Yang Harus Dikerjakan: Ubah catatan di bawah, mulai dari baris yang memuat "Where should I click to: Close" dan berakhir pada baris yang memuat "click(x=16, y=45)", menjadi tabel Markdown dengan kolom "Nomor" untuk nomor urut dan kolom "Baris" untuk isi barisnya. Lewati baris yang kosong.

**********

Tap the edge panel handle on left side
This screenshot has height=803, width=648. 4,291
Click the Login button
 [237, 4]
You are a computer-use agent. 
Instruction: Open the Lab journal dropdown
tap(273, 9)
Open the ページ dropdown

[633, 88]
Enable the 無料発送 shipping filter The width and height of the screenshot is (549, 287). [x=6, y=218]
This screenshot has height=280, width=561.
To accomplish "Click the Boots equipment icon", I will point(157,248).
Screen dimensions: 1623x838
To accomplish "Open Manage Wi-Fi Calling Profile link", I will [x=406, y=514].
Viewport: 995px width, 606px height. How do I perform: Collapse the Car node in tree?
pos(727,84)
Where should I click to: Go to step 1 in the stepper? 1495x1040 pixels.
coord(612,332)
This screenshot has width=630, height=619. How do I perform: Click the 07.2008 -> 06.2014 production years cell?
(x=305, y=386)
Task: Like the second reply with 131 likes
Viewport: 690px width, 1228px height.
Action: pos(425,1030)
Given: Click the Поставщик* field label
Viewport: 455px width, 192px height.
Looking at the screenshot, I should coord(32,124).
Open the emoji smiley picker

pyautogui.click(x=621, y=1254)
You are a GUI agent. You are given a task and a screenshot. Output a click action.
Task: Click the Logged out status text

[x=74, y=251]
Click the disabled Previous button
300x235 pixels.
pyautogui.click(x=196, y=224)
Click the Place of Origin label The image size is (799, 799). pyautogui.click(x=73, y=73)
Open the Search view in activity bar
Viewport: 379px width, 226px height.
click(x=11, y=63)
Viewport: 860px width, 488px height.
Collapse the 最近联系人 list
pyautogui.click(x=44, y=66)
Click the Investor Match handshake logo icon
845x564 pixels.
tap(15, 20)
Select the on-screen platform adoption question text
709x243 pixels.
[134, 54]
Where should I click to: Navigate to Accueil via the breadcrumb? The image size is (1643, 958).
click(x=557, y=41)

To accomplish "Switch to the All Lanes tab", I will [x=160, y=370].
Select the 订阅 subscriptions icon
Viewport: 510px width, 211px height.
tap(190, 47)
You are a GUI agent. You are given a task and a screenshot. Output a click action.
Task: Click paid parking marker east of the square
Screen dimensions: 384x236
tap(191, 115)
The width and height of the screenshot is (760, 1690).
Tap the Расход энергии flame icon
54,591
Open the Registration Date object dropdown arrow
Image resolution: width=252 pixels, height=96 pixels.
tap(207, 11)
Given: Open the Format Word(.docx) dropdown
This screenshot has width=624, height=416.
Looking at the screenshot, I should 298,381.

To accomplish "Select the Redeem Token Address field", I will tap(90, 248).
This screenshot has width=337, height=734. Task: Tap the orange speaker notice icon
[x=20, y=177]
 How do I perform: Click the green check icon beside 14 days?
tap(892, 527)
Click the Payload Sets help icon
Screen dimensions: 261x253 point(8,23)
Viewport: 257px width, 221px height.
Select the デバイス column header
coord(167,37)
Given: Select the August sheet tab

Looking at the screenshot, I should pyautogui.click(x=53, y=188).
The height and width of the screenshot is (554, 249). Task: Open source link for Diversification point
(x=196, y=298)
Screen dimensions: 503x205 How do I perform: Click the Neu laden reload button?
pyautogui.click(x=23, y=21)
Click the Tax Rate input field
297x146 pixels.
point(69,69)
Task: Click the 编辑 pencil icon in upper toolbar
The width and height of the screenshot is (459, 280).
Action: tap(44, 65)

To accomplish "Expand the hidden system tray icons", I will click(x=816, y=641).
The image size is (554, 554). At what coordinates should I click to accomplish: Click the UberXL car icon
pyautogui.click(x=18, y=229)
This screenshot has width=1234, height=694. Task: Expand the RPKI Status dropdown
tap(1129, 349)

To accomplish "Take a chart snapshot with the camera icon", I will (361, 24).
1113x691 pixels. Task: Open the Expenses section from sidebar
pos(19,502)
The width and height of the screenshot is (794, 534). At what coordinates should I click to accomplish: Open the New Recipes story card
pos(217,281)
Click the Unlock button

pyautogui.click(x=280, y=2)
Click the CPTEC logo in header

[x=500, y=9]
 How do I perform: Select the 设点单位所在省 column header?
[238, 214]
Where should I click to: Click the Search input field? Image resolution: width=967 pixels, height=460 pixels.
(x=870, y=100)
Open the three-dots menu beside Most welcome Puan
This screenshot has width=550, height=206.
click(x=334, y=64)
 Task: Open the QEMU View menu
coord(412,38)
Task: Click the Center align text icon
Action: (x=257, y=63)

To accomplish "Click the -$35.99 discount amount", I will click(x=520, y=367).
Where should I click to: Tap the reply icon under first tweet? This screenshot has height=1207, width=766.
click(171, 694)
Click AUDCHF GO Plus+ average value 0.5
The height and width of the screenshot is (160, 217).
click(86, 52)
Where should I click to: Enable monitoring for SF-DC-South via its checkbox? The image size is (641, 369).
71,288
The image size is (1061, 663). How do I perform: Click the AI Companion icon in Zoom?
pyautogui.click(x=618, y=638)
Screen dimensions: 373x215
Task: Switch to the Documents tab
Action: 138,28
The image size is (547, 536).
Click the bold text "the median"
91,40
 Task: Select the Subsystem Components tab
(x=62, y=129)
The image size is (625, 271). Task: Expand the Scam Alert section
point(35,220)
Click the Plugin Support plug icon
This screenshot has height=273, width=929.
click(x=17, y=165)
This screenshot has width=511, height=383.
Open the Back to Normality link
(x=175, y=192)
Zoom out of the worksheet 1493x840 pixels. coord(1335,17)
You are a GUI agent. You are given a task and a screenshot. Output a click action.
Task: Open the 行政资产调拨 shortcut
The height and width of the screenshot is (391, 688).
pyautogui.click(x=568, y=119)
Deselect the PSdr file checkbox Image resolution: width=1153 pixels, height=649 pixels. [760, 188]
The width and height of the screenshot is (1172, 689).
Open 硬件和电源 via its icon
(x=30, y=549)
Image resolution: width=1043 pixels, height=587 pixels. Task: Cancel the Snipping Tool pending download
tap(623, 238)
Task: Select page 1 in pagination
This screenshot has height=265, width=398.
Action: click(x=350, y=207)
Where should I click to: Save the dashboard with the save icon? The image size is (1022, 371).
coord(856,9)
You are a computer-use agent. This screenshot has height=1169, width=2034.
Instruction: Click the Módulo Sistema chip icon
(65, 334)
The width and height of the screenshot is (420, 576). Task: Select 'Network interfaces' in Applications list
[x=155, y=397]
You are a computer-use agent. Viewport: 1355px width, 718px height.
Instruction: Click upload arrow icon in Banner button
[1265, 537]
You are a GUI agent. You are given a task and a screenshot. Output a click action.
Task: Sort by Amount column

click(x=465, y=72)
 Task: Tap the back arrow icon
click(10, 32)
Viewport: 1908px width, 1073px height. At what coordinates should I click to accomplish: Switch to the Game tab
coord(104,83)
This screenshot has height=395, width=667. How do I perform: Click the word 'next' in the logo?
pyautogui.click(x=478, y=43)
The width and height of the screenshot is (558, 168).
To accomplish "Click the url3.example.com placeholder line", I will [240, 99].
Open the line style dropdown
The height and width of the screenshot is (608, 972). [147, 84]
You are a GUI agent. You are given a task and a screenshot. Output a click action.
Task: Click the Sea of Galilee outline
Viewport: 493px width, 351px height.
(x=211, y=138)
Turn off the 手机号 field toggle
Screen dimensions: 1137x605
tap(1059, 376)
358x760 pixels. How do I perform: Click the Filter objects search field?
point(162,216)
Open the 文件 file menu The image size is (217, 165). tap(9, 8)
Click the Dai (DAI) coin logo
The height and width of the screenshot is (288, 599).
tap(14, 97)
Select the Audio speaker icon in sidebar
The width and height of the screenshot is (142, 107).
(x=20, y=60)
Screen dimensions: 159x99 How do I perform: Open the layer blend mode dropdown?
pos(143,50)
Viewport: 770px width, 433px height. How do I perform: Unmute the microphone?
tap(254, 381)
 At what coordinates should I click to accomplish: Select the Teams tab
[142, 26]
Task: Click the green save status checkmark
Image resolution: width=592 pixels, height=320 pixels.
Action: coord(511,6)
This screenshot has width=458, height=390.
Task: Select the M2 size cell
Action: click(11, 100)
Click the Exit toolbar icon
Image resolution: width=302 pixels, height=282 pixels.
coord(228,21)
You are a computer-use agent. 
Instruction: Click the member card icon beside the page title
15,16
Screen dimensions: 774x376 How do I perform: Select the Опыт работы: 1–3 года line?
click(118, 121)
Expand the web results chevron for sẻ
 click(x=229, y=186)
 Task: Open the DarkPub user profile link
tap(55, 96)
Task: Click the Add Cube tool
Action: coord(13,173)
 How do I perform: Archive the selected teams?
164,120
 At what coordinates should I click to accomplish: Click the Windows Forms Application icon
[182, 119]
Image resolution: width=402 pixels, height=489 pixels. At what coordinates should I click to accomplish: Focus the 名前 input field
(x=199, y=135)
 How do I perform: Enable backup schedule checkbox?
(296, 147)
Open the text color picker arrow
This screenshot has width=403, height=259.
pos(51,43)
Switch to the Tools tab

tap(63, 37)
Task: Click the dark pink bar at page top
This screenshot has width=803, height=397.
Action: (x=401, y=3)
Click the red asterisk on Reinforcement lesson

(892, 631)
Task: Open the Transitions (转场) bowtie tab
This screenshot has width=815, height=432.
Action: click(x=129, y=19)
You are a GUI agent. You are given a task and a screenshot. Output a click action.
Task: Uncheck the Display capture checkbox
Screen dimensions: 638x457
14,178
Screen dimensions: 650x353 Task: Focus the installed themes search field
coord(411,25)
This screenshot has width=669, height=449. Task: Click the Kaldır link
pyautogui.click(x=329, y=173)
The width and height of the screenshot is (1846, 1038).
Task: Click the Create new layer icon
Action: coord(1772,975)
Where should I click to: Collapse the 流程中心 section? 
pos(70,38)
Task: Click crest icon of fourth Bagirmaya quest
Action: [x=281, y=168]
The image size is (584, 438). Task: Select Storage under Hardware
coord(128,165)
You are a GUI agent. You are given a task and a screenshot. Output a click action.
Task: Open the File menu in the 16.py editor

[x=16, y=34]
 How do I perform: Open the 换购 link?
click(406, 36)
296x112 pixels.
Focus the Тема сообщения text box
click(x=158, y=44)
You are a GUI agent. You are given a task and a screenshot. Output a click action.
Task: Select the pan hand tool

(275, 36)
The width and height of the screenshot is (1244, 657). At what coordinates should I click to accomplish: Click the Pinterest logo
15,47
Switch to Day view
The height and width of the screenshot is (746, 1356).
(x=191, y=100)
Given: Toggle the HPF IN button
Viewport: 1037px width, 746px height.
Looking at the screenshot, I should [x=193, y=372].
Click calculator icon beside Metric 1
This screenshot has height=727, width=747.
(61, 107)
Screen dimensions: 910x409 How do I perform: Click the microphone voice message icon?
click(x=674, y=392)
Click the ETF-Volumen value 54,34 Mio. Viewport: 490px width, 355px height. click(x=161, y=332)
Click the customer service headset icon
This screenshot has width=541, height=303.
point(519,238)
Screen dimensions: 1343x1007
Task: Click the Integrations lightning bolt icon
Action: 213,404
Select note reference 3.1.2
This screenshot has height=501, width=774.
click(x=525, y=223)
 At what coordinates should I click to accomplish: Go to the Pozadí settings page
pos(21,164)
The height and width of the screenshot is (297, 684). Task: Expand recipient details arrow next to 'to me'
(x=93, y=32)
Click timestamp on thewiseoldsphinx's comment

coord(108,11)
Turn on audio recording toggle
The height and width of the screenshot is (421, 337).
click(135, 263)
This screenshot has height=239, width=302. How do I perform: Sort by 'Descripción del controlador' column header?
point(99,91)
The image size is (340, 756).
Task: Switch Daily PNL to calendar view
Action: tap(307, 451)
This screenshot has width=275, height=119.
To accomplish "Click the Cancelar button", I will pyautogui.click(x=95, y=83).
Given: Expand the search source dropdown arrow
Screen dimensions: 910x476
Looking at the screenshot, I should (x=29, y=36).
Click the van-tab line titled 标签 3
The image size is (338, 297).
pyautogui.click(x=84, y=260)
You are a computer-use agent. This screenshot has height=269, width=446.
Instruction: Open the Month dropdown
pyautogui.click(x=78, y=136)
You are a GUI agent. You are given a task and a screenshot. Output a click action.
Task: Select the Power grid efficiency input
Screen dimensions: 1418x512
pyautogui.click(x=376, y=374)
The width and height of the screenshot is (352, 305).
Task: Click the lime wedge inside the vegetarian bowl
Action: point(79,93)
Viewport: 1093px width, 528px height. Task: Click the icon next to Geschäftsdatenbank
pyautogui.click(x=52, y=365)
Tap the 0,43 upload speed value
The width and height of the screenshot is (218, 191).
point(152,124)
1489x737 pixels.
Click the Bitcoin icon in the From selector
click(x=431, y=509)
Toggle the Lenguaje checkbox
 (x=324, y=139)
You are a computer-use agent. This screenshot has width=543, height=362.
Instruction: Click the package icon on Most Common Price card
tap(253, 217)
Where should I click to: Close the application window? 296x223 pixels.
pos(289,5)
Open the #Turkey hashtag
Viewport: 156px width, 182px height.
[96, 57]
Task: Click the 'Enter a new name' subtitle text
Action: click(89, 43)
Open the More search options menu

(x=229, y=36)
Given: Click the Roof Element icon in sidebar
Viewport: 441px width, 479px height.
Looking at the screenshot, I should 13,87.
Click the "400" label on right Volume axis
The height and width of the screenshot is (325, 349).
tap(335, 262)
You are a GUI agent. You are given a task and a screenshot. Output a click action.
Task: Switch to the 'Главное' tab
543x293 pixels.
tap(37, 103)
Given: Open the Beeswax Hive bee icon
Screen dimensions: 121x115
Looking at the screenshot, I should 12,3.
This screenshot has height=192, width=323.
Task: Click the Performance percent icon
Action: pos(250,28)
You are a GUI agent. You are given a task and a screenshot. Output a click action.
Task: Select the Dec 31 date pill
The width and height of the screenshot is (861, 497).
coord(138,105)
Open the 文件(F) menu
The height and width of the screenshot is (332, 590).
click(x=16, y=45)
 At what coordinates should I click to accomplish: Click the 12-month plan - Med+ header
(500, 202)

**********

Jawaban Latihan:
| Nomor | Baris |
|---|---|
| 1 | Where should I click to: Close the application window? 296x223 pixels. |
| 2 | pos(289,5) |
| 3 | Open the #Turkey hashtag |
| 4 | Viewport: 156px width, 182px height. |
| 5 | [96, 57] |
| 6 | Task: Click the 'Enter a new name' subtitle text |
| 7 | Action: click(89, 43) |
| 8 | Open the More search options menu |
| 9 | (x=229, y=36) |
| 10 | Given: Click the Roof Element icon in sidebar |
| 11 | Viewport: 441px width, 479px height. |
| 12 | Looking at the screenshot, I should 13,87. |
| 13 | Click the "400" label on right Volume axis |
| 14 | The height and width of the screenshot is (325, 349). |
| 15 | tap(335, 262) |
| 16 | You are a GUI agent. You are given a task and a screenshot. Output a click action. |
| 17 | Task: Switch to the 'Главное' tab |
| 18 | 543x293 pixels. |
| 19 | tap(37, 103) |
| 20 | Given: Open the Beeswax Hive bee icon |
| 21 | Screen dimensions: 121x115 |
| 22 | Looking at the screenshot, I should 12,3. |
| 23 | This screenshot has height=192, width=323. |
| 24 | Task: Click the Performance percent icon |
| 25 | Action: pos(250,28) |
| 26 | You are a GUI agent. You are given a task and a screenshot. Output a click action. |
| 27 | Task: Select the Dec 31 date pill |
| 28 | The width and height of the screenshot is (861, 497). |
| 29 | coord(138,105) |
| 30 | Open the 文件(F) menu |
| 31 | The height and width of the screenshot is (332, 590). |
| 32 | click(x=16, y=45) |